▶ [Task prompt]
Please copy the listing below word for word, from the line with "Task: Click 玉里慈濟醫院 hospital name" up to and including the line with "tap(890, 27)". Leave out the pictures.

##### Data

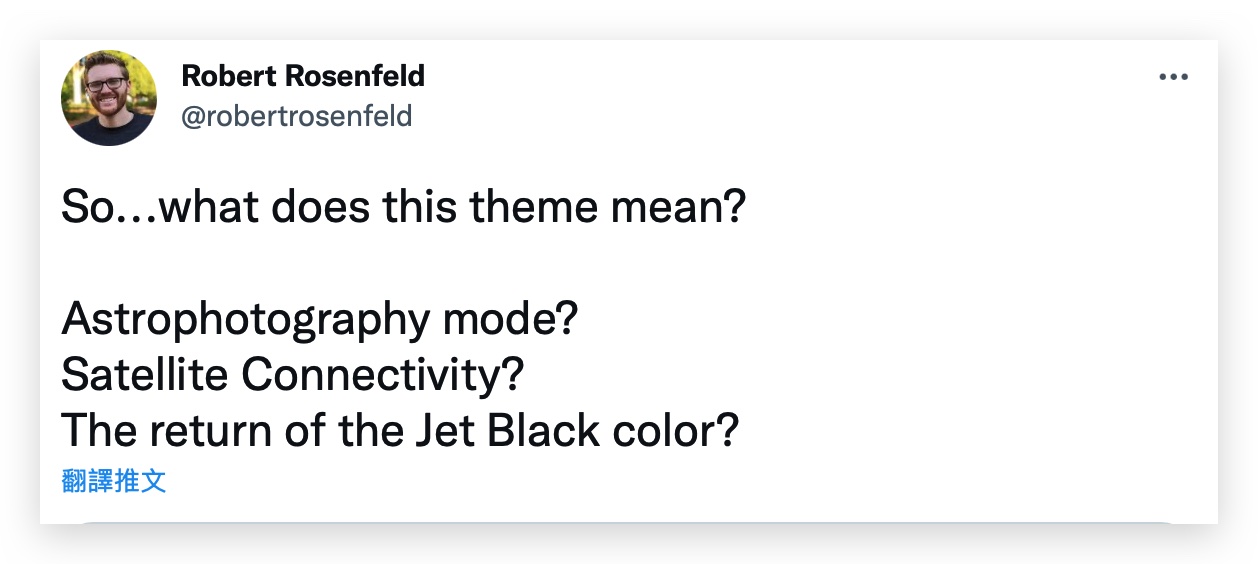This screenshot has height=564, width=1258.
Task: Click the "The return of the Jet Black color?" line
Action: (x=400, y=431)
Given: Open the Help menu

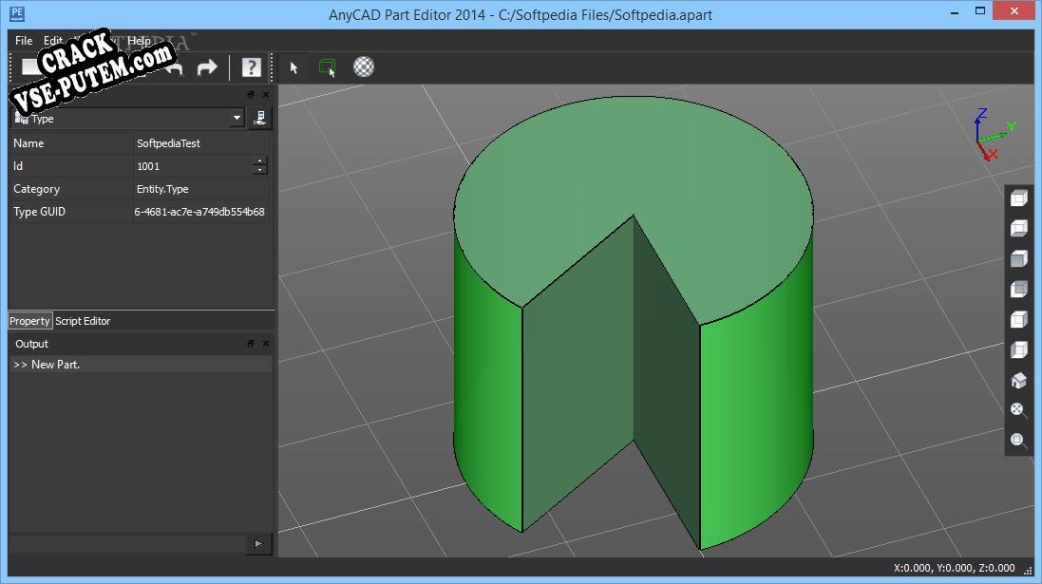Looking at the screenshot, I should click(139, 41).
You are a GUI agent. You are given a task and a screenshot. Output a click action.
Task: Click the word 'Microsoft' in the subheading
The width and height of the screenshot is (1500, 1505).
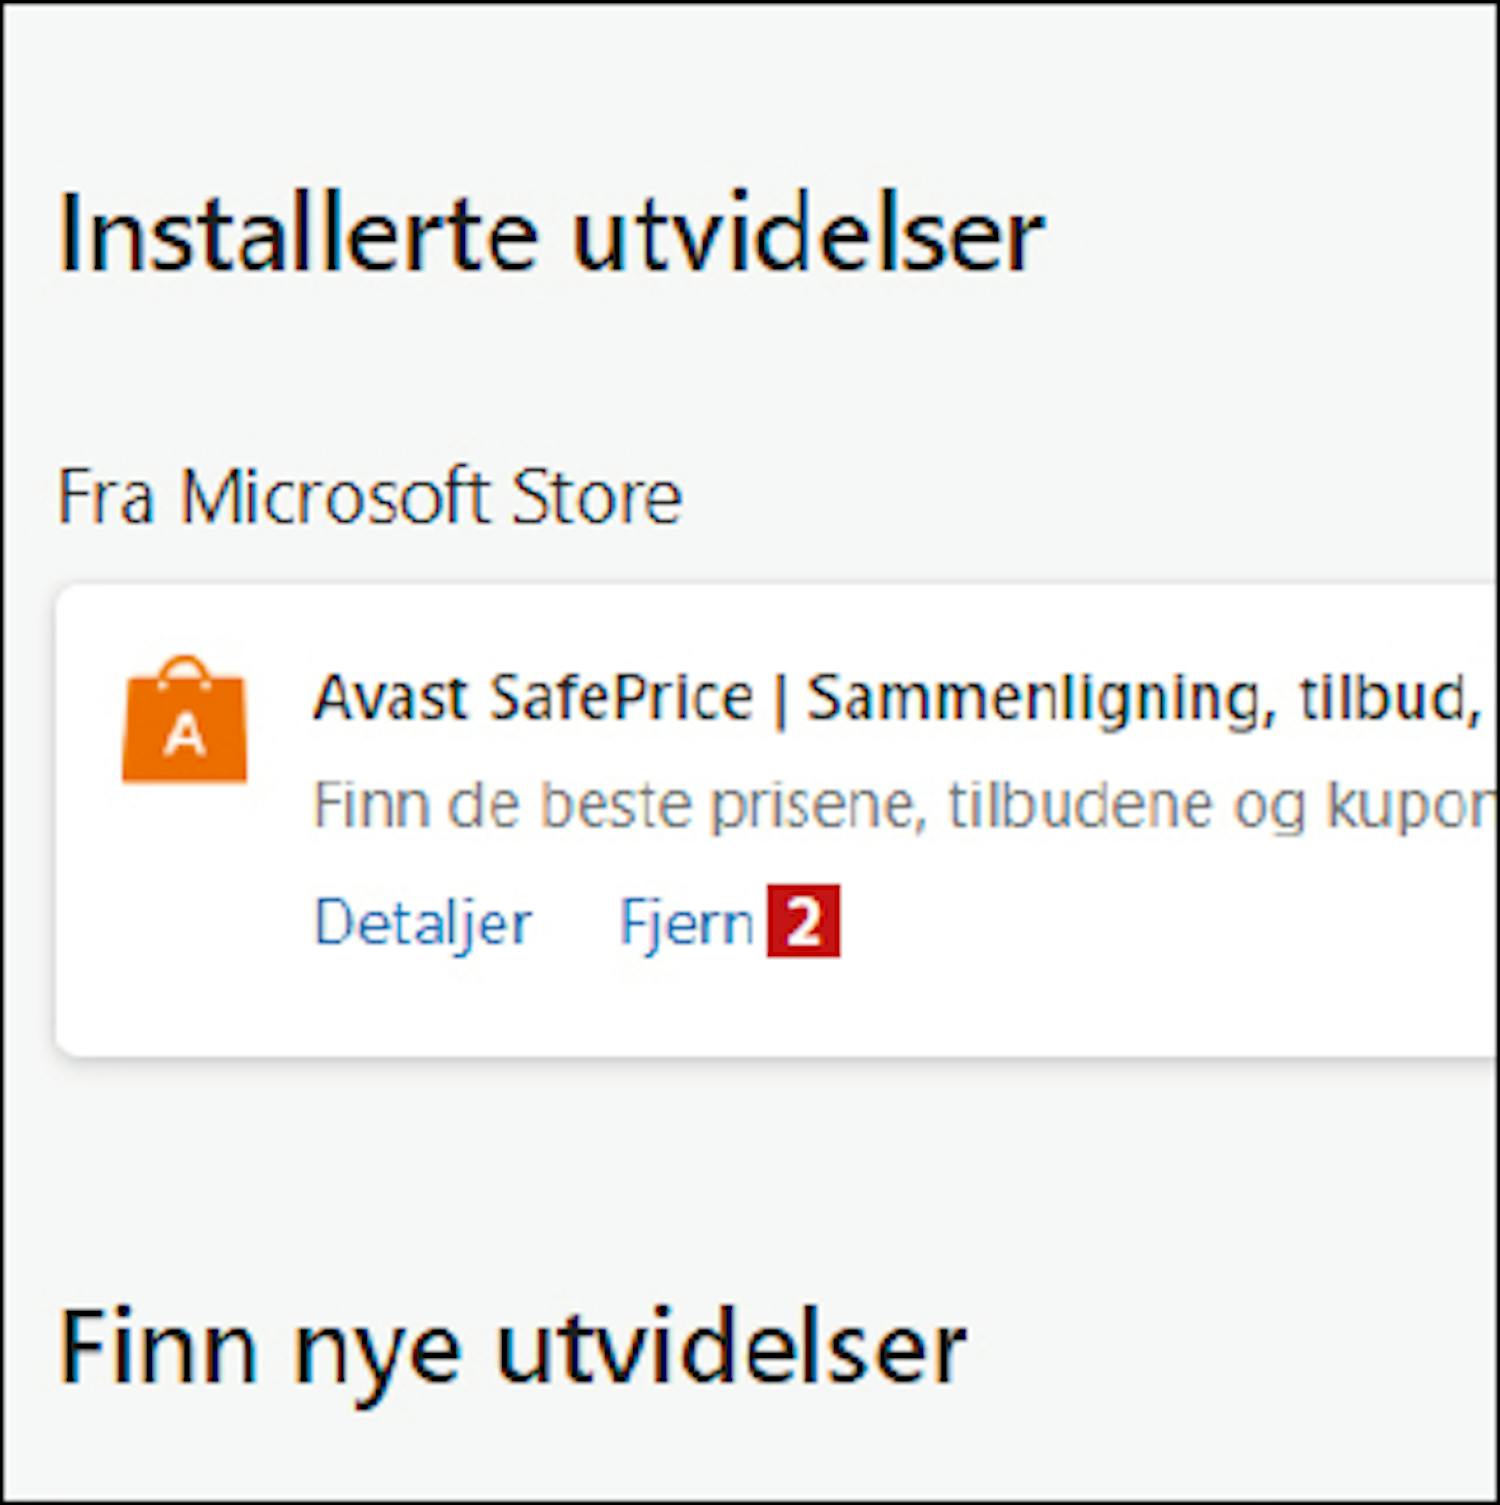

##########
##### Data

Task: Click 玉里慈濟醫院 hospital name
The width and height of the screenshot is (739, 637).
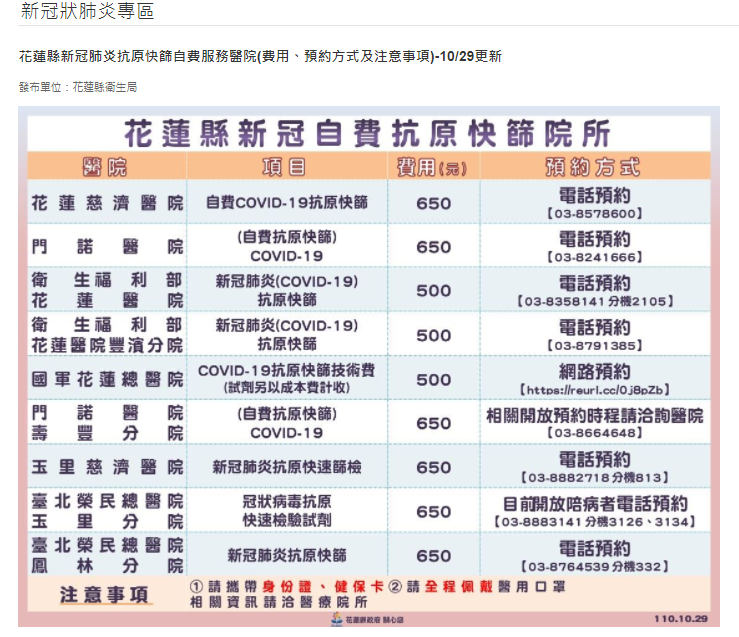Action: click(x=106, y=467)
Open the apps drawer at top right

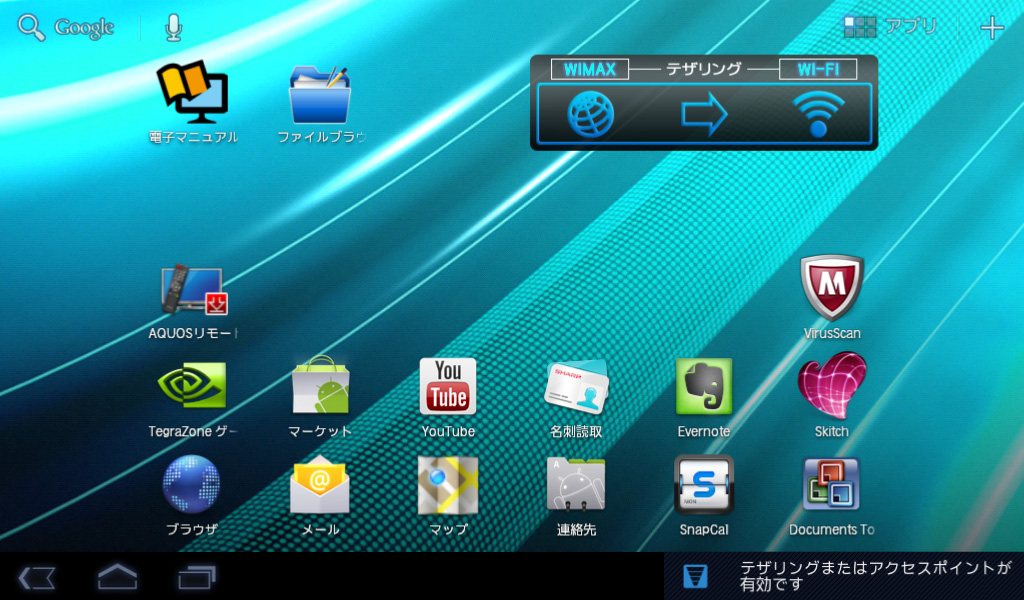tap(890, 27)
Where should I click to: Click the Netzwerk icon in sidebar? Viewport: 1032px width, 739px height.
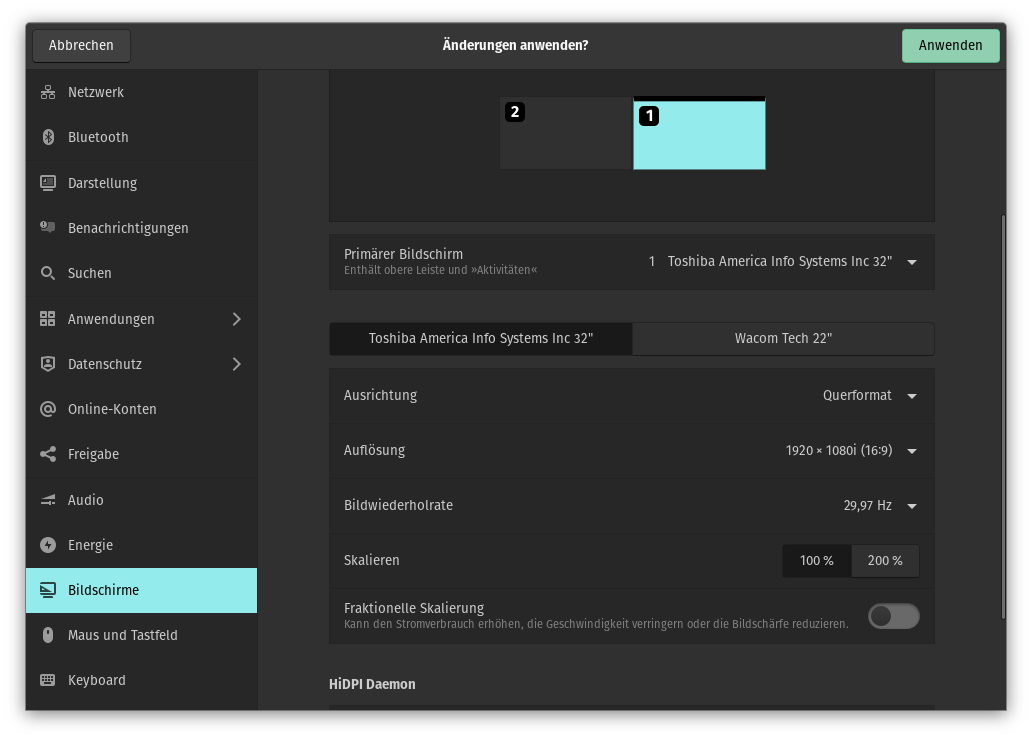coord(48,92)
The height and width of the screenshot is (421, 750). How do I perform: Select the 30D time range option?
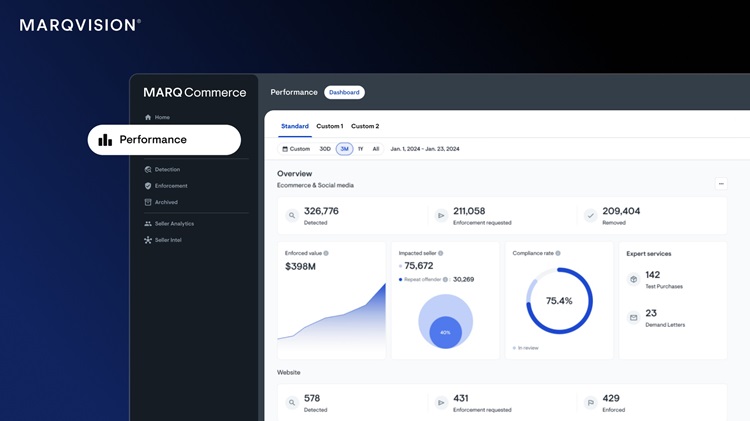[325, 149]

##########
##### Data

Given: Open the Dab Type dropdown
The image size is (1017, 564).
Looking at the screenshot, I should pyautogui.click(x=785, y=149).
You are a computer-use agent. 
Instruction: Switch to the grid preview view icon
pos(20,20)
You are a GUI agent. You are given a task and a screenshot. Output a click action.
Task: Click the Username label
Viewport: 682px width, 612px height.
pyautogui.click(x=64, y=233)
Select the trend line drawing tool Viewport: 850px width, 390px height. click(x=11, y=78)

##########

▶ [Worked solution]
Task: Click 玉里慈濟醫院 hospital name
The width and height of the screenshot is (739, 637).
Action: click(x=106, y=467)
Open the apps drawer at top right

tap(890, 27)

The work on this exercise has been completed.